# [DIRECTION A]
Return the passage about the wind farm below word for word, starting at "There is no beginning" and ending at "the wind farm.".

# [EXTRACT PROVIDED]
----
There is no beginning and no end. The Boy and the Old Man have no past life; they have no future. There is no boundary to the wind farm and the sea. There is no hint of anyone who might benefit from the wind farm.
The Boy and the Old Man are suspicious of each other. With just one another for company - and the creaks and grand and bangs of the plant as it is ravaged by the sea - they try to live independent lives despite being mutually dependent on one another. They care for each other and they hate each other.
Bizarrely, this reminded me of the vast cattle stations in Australia, remote and isolated, farmers living in grinding poverty to supply a wealthy nation that they seldom see with their meat. And inevitably - probably intentionally - it reminded me of The Old Man and The Sea. Almost nothing happens, just the battle between man and nature that nature always wins. And then, there were also shades of the final scenes of The Truman Show as Truman sails for a shoreline he doesn't even believe exists.
----
# [ENTRIES SUPPLIED]
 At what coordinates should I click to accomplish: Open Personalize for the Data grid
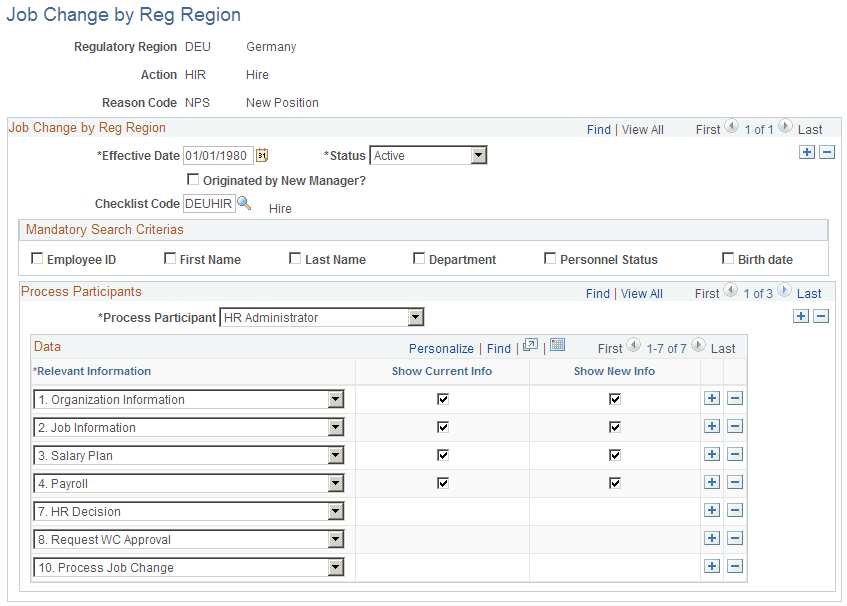[x=441, y=348]
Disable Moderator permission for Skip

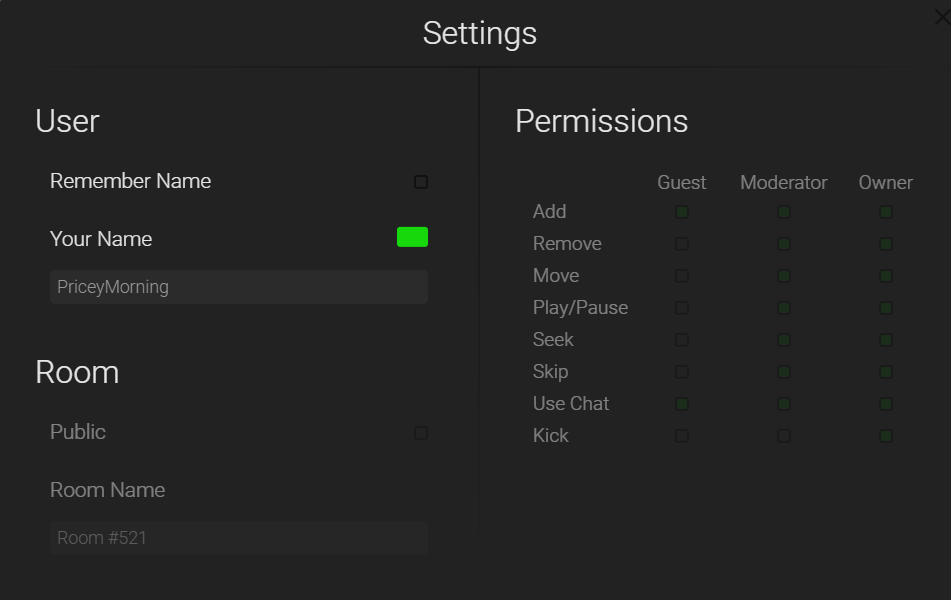(x=784, y=372)
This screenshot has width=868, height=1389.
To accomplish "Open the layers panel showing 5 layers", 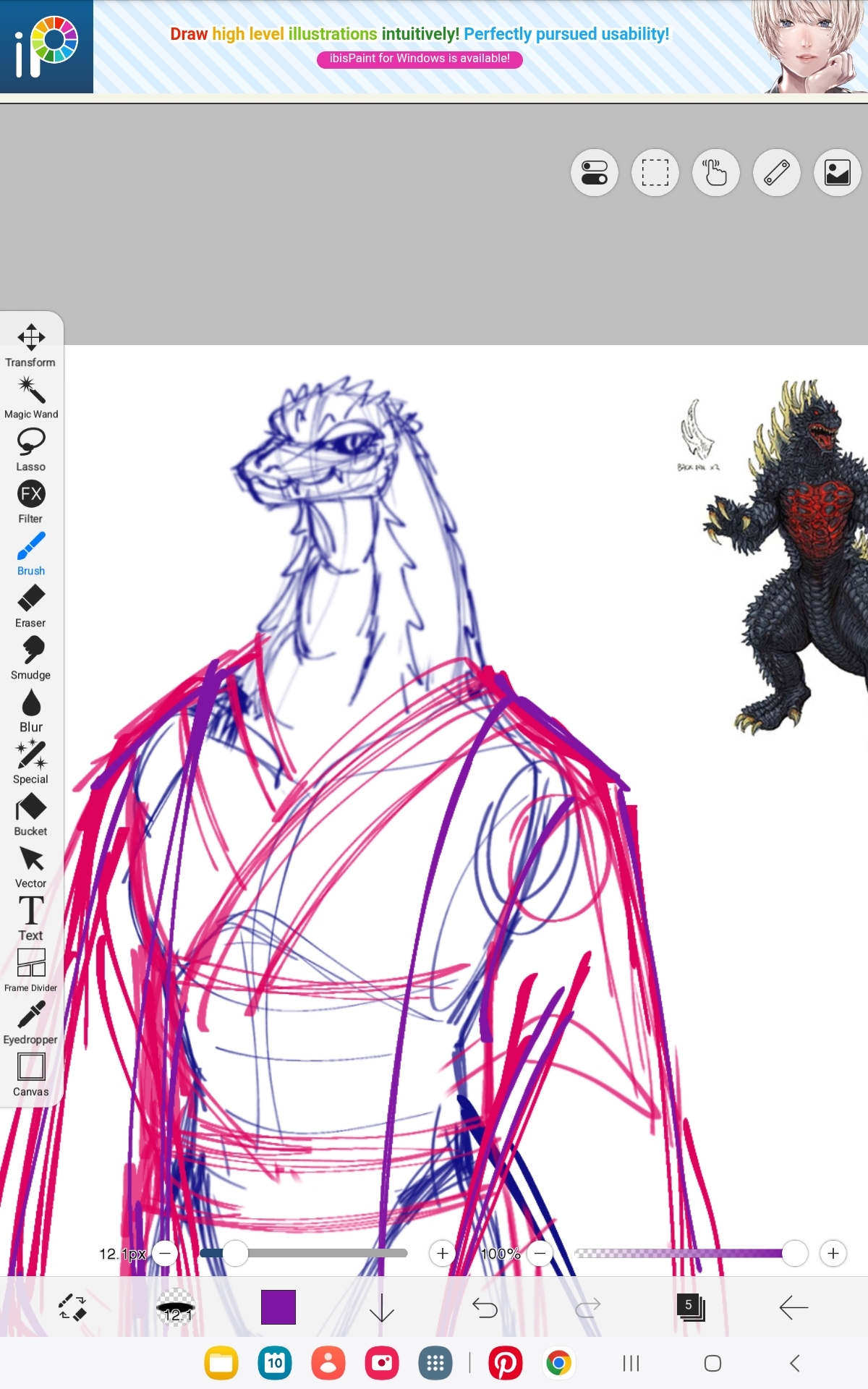I will point(691,1307).
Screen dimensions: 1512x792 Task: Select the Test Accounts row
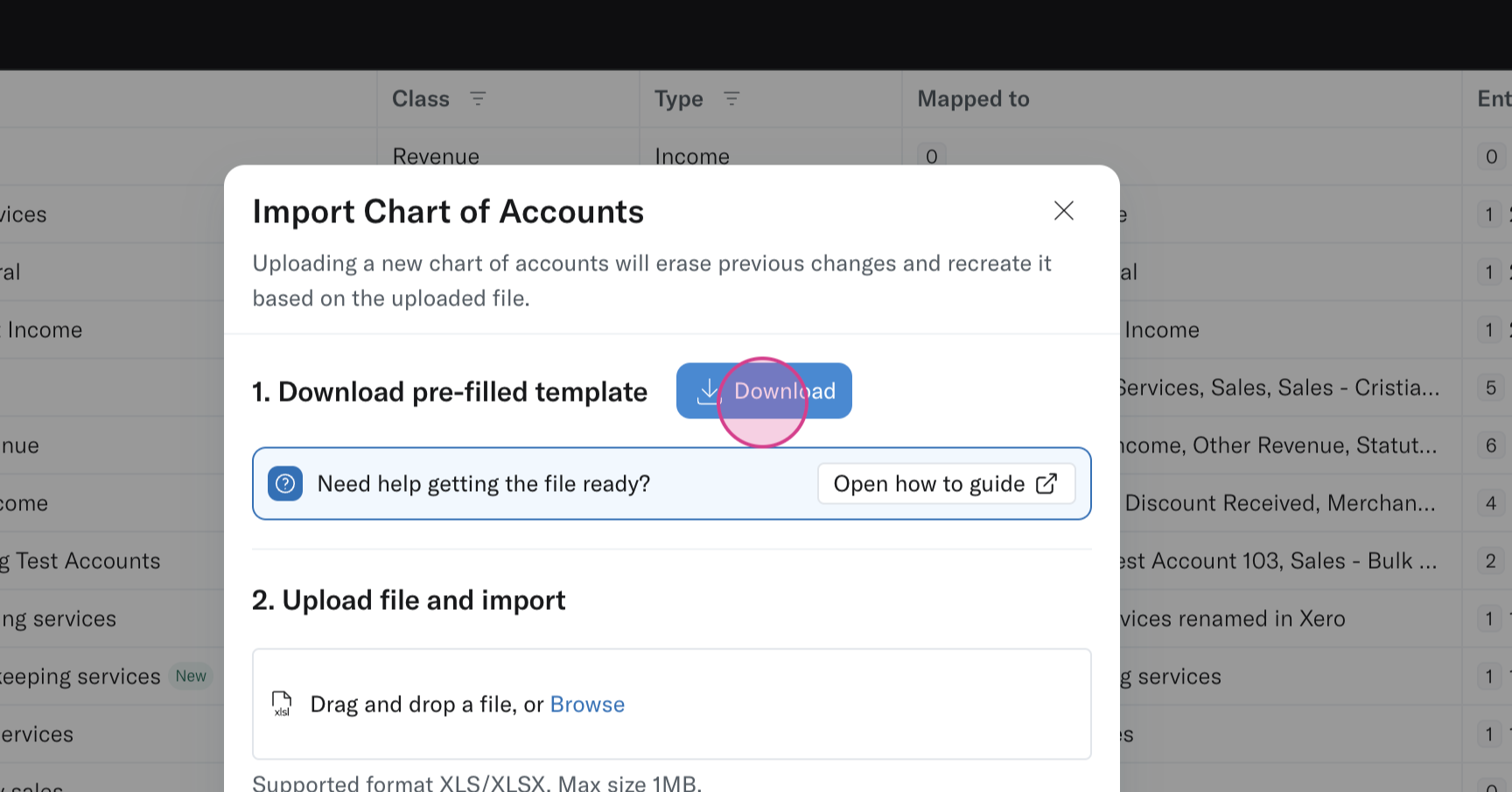coord(88,561)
----
# [DIRECTION B]
Retype the part of the listing above starting at the line that contains "Screen dimensions: 1512x792" and ending at the last line of the listing, without the pictures.

# [EXERCISE ANSWER A]
There is no beginning and no end. The Boy and the Old Man have no past life; they have no future. There is no boundary to the wind farm and the sea. There is no hint of anyone who might benefit from the wind farm.

# [EXERCISE ANSWER B]
Screen dimensions: 1512x792 Task: Select the Test Accounts row
coord(88,561)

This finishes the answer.